PROBLEM TO WORK ON:
Find each line in the records below that contains the string "link", matching case exactly, and copy those lines.

(Click-target data)
----------
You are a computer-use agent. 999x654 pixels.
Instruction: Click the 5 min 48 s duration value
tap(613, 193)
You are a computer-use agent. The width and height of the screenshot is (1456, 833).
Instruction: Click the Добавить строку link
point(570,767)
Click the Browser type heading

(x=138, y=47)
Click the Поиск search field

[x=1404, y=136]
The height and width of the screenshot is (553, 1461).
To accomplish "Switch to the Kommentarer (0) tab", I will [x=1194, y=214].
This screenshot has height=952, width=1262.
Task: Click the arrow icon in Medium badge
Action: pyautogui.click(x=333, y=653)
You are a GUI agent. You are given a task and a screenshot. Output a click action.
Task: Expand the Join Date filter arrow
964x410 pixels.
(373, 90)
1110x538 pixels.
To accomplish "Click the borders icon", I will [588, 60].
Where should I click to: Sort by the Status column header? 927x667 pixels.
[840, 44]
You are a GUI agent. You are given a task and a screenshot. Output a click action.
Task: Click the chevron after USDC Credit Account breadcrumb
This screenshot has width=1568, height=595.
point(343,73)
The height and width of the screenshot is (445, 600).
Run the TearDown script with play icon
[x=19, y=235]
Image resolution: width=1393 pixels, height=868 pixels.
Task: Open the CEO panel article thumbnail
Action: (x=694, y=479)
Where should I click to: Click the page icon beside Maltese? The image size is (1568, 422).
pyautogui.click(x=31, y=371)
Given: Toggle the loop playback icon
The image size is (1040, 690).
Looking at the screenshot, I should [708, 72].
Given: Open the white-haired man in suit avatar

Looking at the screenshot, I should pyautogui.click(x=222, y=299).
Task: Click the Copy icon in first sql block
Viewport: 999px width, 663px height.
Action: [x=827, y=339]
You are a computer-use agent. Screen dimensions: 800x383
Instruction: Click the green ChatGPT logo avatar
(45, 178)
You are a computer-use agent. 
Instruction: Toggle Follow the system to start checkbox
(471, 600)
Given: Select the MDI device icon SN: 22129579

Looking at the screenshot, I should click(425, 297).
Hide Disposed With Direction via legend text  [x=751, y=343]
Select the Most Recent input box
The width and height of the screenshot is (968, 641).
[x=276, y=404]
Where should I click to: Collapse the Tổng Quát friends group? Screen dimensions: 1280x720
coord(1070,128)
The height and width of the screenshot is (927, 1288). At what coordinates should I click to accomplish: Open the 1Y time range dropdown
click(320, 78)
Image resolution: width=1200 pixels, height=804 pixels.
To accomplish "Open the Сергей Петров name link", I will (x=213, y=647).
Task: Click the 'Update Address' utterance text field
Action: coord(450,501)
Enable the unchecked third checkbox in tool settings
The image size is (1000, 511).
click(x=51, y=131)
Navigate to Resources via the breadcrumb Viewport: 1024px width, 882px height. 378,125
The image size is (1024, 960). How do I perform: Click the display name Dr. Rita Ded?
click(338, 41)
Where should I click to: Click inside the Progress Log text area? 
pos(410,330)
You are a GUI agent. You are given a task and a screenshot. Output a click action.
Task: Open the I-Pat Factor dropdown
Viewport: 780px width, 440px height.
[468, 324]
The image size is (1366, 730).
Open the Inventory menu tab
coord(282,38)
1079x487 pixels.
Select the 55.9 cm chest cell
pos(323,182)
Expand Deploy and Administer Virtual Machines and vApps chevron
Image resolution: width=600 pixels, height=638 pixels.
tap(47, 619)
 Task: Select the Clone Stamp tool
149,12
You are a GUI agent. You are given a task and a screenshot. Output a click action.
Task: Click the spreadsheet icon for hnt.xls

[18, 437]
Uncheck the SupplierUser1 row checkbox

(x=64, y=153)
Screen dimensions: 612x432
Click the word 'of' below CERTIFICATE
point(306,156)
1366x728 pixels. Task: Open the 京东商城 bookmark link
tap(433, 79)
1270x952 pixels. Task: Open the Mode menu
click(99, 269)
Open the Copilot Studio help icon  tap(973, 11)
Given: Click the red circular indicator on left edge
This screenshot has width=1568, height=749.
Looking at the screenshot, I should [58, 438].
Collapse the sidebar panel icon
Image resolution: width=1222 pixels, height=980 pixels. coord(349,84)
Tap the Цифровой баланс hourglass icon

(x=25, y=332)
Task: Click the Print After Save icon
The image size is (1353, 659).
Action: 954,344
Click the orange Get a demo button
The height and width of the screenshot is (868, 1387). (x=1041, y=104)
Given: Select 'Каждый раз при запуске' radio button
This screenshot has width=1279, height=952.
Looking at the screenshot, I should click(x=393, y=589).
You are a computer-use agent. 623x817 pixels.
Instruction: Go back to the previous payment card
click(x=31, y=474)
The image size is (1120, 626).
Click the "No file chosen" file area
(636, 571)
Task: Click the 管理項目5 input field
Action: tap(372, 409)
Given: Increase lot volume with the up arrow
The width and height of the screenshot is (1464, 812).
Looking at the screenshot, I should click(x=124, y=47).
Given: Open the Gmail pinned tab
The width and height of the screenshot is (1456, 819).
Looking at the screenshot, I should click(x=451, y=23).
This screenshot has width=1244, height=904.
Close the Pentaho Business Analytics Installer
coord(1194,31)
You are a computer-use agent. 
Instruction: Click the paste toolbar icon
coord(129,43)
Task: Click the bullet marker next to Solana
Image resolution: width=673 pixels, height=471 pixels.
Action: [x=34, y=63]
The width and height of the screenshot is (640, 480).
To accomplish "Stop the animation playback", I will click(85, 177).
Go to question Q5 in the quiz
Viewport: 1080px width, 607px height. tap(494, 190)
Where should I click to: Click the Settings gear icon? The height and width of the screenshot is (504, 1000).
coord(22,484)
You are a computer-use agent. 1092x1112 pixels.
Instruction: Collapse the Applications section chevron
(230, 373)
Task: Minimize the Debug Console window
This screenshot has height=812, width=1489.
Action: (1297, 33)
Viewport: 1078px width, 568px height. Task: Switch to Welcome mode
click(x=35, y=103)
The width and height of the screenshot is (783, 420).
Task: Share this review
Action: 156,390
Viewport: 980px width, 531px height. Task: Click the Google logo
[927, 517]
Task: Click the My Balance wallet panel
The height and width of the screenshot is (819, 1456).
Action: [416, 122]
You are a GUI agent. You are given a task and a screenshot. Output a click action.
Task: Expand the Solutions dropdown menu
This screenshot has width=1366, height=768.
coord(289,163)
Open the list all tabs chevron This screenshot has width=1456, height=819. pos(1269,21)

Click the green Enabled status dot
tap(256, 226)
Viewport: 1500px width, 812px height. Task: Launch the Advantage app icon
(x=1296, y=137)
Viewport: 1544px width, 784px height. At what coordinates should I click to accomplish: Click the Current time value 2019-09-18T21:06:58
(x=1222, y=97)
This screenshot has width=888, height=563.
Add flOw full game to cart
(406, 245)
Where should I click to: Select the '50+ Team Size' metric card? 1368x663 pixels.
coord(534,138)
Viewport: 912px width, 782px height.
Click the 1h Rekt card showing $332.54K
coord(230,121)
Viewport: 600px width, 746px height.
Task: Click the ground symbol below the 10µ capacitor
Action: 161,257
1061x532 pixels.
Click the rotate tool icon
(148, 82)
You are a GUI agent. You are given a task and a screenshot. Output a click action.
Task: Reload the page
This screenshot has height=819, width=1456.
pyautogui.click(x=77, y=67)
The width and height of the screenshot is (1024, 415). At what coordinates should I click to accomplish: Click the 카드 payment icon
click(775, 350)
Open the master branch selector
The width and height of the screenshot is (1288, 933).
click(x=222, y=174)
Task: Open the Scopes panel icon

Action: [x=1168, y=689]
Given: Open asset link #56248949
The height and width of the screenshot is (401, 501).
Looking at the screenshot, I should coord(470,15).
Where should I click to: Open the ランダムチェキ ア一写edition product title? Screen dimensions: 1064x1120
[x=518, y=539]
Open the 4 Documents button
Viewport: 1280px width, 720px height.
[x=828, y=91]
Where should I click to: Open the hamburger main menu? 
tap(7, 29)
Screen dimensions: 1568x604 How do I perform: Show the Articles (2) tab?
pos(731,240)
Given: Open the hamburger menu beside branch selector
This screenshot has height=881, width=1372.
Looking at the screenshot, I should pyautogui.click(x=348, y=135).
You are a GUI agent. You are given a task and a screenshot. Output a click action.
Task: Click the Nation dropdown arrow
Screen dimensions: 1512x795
----------
OUTPUT OF THE EXERCISE:
Instruction: Click the Добавить строку link
To accomplish "Open the Сергей Петров name link", I will (x=213, y=647).
1366x728 pixels. Task: Open the 京东商城 bookmark link
Given: Open asset link #56248949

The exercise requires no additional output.